-- Begin Data for processing --

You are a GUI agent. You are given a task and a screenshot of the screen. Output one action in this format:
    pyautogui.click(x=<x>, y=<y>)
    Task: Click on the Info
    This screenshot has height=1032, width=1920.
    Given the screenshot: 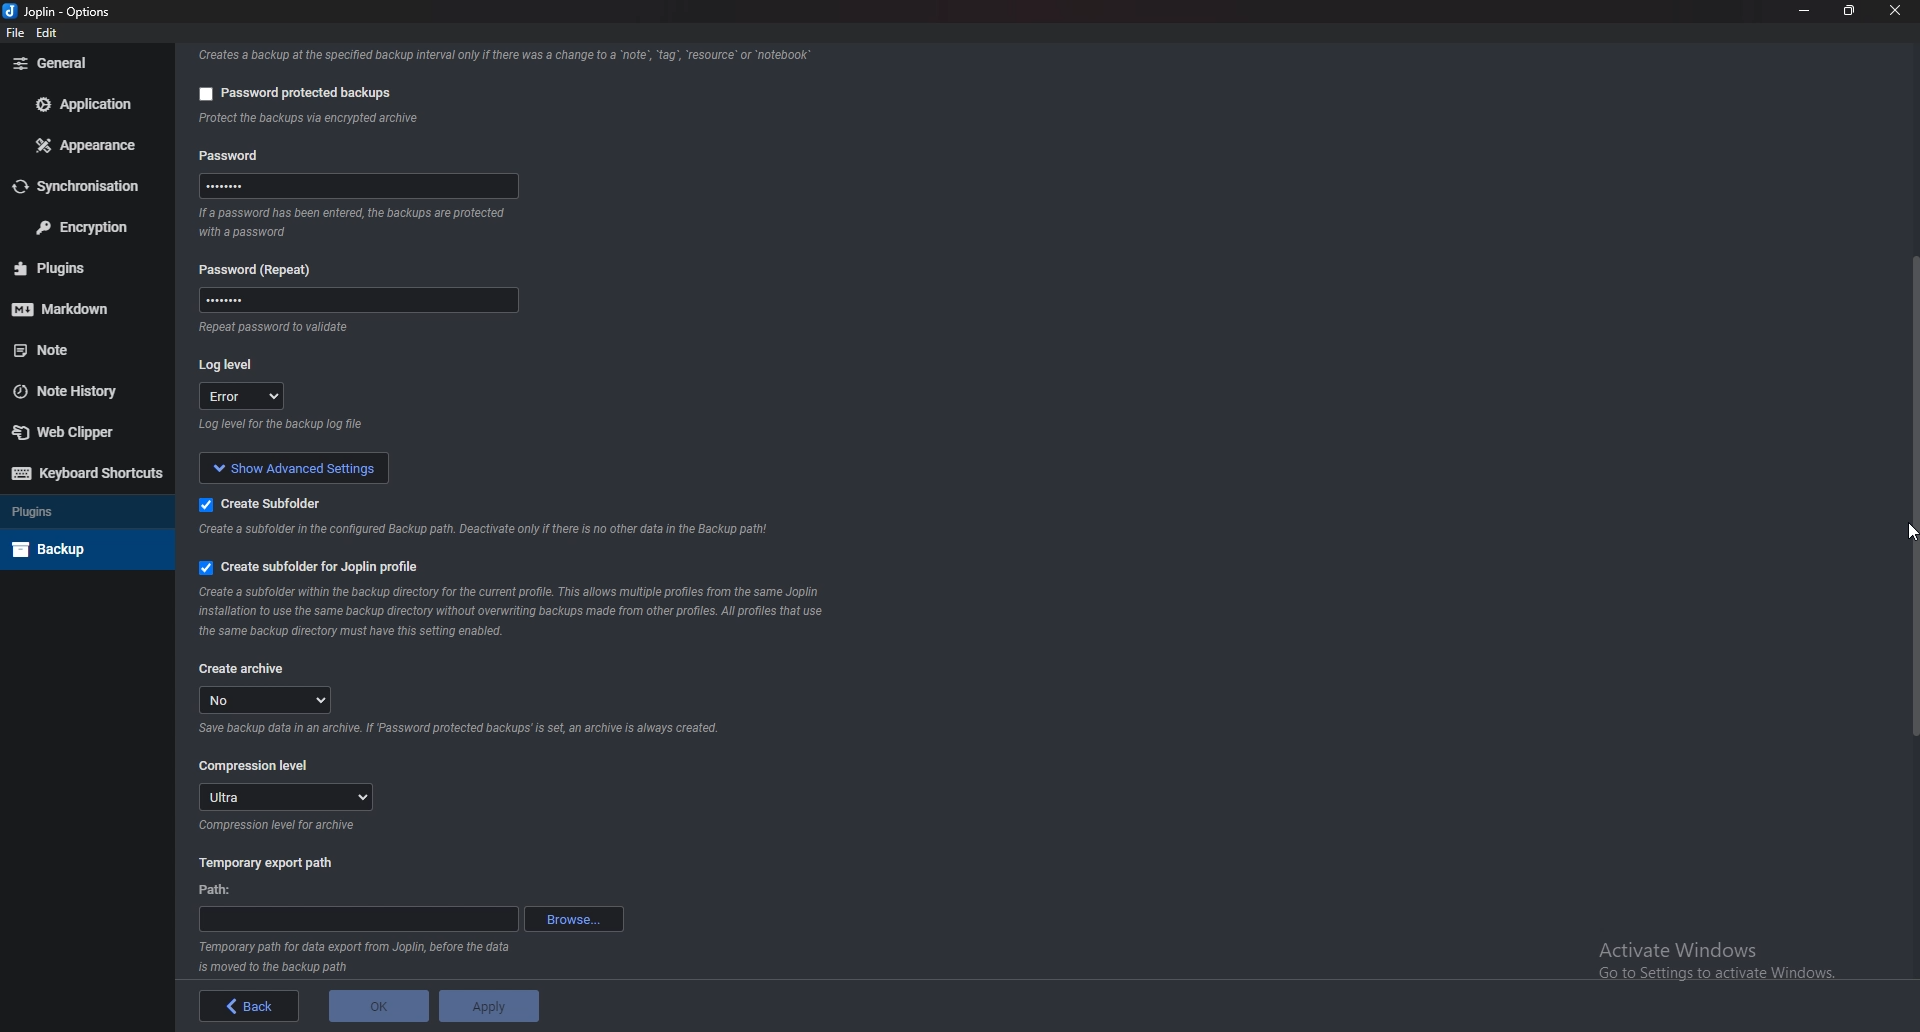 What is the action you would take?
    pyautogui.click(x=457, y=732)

-- End Data for processing --

Task to complete - Substitute "assistant" for "agent" in the rows, starting at the first line and ending at the line containing "This screenshot has", and return only those lines with nothing else changed.

Reply -
You are a GUI assistant. You are given a task and a screenshot of the screen. Output one action in this format:
    pyautogui.click(x=<x>, y=<y>)
    Task: Click on the Info
    This screenshot has height=1032, width=1920.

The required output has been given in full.